### DIRECTIONS FOR THIS TASK
Return the lines below verbatim, from the line with "Given: Expand the sort dropdown arrow" up to and including the line with "Looking at the", and omit any pictures.

### LISTING
::::::::::
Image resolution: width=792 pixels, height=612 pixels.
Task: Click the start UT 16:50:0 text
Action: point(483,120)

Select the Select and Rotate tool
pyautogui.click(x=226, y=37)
::::::::::
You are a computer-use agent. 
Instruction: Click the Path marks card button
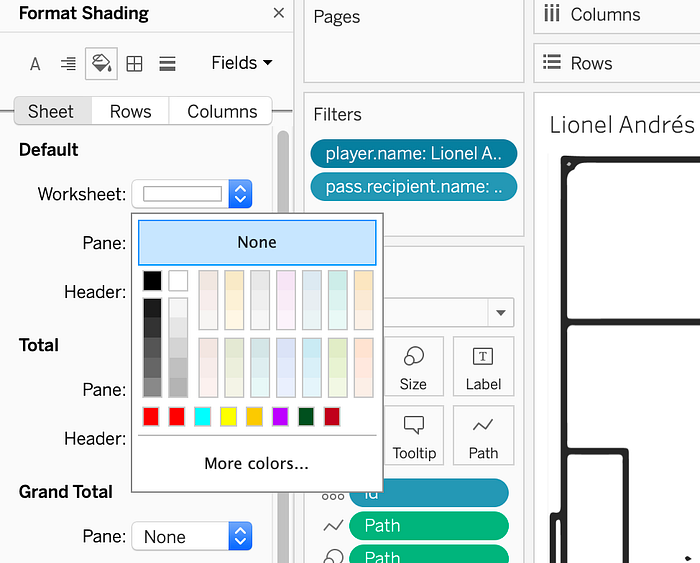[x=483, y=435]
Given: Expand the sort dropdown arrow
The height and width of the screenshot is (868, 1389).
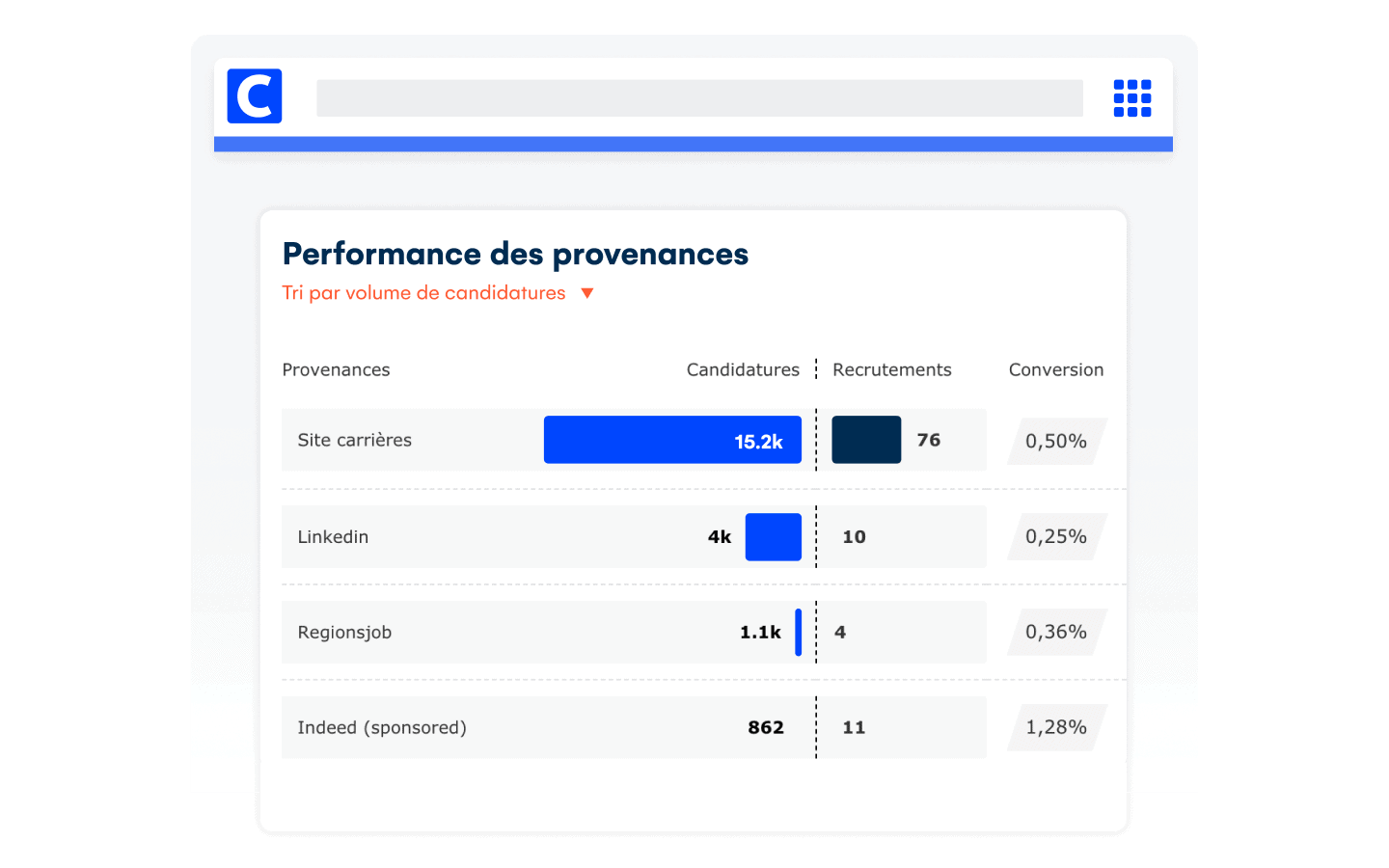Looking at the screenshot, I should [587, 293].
::::::::::
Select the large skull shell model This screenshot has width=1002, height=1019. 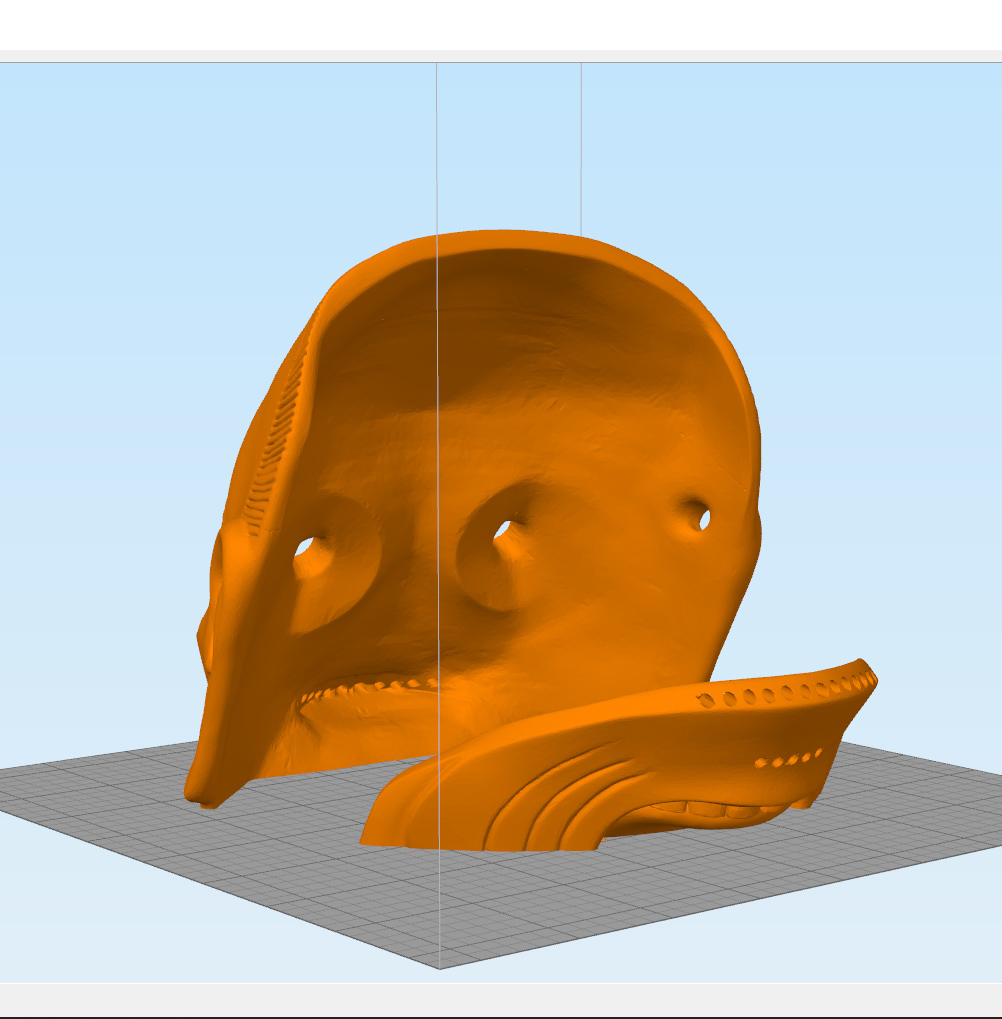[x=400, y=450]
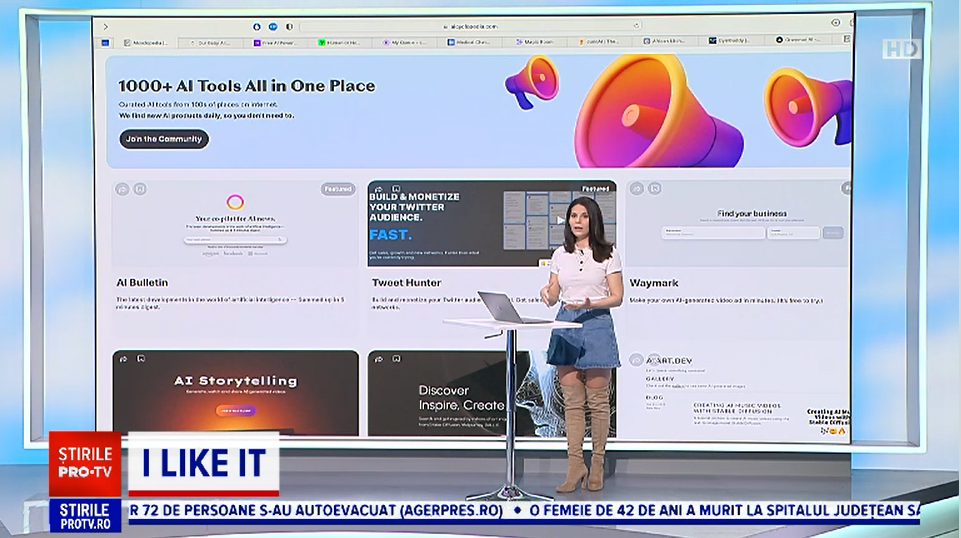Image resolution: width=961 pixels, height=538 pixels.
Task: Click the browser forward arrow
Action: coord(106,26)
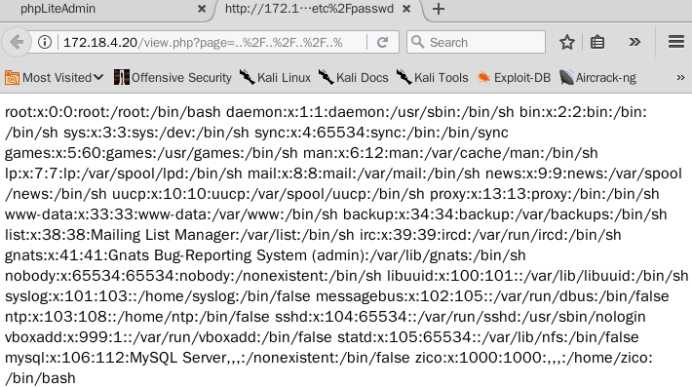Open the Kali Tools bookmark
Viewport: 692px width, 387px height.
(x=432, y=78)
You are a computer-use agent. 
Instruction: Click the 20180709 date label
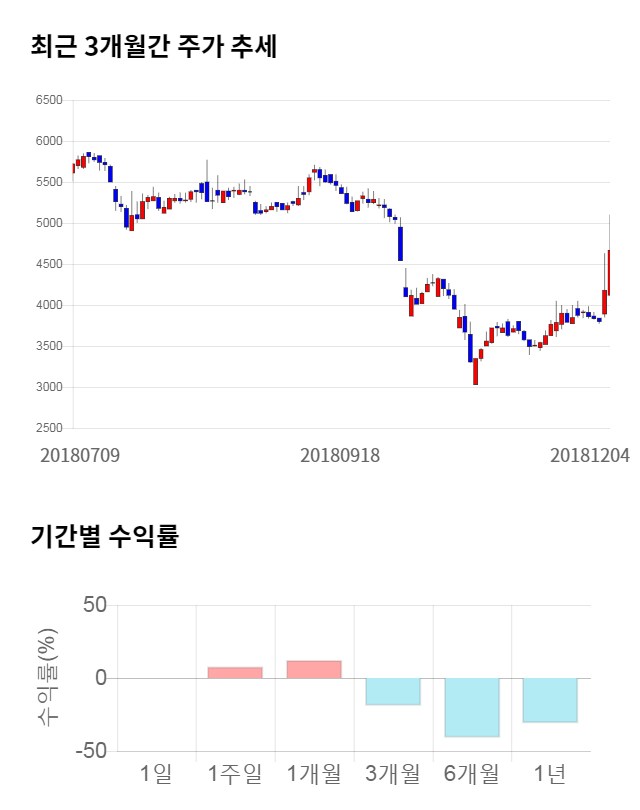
::::::::::
### FINAL ANSWER
Given: Expand the sort dropdown arrow
The height and width of the screenshot is (868, 1389).
Looking at the screenshot, I should [587, 293].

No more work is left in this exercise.